Material shown |
════════════════

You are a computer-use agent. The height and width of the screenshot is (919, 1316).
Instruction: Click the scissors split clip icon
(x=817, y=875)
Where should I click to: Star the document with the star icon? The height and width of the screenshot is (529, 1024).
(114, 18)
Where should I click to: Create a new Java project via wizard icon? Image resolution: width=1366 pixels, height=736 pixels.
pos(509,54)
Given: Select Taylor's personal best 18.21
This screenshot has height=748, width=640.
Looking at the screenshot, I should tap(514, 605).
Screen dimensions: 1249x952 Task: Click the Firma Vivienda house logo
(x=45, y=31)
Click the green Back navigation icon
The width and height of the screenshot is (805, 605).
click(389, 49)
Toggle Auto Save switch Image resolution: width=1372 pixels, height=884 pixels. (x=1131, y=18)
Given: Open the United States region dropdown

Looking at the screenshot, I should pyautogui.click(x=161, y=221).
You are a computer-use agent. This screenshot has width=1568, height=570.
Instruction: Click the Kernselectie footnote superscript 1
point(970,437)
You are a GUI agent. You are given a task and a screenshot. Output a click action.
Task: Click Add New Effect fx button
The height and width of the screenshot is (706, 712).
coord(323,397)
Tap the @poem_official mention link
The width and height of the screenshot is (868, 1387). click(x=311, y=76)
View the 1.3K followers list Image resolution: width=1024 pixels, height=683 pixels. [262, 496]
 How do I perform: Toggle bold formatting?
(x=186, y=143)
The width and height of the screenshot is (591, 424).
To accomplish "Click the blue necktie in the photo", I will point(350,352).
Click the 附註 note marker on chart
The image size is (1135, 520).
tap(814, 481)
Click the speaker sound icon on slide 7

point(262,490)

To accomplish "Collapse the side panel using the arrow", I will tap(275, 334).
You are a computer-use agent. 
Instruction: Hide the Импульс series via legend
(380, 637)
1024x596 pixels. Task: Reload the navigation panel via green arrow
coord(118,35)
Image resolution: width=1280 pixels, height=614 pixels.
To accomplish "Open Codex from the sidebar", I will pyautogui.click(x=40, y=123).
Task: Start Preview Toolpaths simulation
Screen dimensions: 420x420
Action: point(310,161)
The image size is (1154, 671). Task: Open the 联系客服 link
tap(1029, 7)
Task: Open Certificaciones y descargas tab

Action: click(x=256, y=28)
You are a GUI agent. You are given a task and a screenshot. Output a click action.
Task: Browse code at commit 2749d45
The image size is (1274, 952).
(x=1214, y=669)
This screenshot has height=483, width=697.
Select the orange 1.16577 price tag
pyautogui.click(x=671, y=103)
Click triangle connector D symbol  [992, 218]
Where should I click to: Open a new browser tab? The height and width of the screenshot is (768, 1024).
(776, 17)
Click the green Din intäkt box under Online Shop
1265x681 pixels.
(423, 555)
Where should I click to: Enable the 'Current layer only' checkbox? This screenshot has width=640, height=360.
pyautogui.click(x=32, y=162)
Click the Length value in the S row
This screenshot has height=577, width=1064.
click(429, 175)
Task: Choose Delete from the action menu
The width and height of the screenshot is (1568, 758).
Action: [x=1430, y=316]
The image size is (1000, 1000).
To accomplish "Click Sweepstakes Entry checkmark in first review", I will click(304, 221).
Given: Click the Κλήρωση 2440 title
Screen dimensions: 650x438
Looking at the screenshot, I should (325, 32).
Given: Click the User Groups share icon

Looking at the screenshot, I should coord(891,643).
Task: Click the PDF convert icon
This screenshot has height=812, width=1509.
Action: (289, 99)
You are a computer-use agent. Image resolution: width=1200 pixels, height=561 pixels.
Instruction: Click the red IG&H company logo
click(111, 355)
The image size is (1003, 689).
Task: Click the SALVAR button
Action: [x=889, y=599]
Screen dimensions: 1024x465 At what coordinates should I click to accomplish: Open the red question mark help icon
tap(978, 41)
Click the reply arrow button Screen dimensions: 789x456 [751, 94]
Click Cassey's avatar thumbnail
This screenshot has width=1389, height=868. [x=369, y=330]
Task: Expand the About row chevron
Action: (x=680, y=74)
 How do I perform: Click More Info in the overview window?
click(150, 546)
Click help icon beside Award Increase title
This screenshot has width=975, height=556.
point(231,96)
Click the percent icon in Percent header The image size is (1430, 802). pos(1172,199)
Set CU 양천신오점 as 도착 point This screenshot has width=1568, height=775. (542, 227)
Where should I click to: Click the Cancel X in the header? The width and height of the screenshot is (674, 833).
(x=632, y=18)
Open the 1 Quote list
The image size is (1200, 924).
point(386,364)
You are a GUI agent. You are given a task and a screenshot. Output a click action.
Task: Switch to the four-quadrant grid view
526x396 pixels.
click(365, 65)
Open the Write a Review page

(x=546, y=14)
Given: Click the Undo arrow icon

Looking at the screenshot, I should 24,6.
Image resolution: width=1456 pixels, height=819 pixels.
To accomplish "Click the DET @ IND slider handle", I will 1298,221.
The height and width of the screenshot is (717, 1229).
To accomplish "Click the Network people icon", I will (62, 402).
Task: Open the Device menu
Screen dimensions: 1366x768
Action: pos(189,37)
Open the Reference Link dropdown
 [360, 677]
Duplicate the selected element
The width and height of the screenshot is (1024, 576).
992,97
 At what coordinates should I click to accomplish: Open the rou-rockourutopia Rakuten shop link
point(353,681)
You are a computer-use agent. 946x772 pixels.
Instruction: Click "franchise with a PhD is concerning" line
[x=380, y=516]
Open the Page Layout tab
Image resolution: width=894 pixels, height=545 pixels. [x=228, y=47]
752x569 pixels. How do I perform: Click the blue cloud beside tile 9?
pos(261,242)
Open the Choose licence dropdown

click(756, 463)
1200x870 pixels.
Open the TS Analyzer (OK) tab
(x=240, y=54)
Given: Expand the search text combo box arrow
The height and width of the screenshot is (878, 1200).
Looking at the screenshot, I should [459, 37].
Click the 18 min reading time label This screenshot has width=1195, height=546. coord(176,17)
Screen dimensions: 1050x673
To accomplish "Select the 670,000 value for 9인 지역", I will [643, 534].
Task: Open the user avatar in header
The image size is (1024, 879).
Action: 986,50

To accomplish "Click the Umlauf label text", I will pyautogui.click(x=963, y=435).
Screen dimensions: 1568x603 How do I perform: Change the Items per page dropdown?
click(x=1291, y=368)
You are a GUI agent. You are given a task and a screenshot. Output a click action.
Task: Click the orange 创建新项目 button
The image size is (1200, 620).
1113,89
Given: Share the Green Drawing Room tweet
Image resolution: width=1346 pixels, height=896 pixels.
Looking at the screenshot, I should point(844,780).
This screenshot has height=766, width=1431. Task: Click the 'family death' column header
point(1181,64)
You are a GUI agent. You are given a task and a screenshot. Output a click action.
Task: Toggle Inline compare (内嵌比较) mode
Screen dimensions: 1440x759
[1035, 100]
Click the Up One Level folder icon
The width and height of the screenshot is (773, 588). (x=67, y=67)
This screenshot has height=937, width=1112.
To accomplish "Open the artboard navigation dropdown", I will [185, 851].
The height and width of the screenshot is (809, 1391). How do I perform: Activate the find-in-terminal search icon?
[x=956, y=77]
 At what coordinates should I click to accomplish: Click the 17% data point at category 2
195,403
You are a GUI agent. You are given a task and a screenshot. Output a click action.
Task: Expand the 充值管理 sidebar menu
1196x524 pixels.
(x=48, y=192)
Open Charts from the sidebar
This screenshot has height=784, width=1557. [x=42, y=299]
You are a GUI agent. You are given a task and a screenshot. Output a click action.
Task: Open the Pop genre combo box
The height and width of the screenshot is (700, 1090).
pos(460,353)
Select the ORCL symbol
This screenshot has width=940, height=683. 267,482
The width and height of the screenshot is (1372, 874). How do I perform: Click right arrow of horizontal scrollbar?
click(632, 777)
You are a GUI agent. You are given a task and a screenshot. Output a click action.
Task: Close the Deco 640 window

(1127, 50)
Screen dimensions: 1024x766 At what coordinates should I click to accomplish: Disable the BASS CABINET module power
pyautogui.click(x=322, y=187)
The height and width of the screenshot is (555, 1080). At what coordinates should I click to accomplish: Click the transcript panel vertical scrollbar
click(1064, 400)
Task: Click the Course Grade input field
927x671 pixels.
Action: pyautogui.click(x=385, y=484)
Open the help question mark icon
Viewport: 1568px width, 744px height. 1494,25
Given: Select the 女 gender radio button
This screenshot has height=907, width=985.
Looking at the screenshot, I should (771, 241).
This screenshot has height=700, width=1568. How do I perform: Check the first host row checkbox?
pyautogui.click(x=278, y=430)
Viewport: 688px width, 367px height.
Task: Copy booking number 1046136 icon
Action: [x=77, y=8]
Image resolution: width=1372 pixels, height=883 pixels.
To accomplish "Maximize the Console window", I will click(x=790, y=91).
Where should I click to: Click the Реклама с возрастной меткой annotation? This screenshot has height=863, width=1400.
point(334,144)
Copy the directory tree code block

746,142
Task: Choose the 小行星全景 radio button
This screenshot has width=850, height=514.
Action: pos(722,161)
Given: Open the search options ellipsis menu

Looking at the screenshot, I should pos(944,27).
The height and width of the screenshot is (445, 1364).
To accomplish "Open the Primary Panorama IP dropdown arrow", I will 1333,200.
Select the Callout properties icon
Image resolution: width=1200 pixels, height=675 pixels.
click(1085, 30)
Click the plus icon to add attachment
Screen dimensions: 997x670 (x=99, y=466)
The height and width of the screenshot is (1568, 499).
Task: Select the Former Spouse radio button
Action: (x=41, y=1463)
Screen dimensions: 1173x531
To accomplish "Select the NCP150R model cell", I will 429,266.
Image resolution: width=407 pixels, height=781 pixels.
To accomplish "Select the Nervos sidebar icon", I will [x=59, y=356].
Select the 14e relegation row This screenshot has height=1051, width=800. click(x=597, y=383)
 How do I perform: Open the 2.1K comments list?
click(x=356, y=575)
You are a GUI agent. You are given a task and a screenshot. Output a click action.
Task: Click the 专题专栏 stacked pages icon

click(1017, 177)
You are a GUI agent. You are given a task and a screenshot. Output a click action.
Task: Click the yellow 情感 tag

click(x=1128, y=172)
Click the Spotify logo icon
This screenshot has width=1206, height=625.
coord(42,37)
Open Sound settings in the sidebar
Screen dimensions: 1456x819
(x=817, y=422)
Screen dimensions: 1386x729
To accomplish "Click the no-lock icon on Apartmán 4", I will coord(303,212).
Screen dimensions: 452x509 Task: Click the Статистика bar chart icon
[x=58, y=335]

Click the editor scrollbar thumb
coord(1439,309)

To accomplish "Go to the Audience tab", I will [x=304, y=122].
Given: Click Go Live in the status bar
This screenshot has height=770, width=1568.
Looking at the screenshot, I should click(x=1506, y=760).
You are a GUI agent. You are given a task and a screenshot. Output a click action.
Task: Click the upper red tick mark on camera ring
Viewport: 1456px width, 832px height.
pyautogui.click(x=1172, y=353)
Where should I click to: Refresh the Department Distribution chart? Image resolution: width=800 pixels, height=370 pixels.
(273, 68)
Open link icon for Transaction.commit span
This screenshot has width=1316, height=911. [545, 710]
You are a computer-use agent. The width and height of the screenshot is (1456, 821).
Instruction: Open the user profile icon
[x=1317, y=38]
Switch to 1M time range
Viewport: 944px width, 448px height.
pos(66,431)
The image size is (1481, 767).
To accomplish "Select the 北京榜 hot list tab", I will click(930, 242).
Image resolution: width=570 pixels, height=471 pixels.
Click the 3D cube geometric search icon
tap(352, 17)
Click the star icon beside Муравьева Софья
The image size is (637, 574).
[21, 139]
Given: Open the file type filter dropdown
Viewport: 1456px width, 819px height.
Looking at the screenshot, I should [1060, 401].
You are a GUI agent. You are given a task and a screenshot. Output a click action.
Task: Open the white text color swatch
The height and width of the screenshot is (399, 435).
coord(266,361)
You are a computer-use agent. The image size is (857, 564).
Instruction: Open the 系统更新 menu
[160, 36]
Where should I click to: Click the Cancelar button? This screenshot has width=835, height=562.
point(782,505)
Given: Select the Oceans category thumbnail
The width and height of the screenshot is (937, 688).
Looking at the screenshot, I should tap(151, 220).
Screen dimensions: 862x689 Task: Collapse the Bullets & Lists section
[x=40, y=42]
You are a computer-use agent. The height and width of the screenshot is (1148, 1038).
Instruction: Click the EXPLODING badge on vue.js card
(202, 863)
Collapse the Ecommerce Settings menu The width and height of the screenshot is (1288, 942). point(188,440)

════════════════

Given exercise | Repeat the stretch of the listing from the line containing "Given: Share the Green Drawing Room tweet" through the line containing "[1035, 100]", swapping "tweet" for "post" and leaving everything else as it is.

The completed task |
Given: Share the Green Drawing Room post
Image resolution: width=1346 pixels, height=896 pixels.
Looking at the screenshot, I should point(844,780).
This screenshot has height=766, width=1431. Task: Click the 'family death' column header
point(1181,64)
You are a GUI agent. You are given a task and a screenshot. Output a click action.
Task: Toggle Inline compare (内嵌比较) mode
Screen dimensions: 1440x759
[1035, 100]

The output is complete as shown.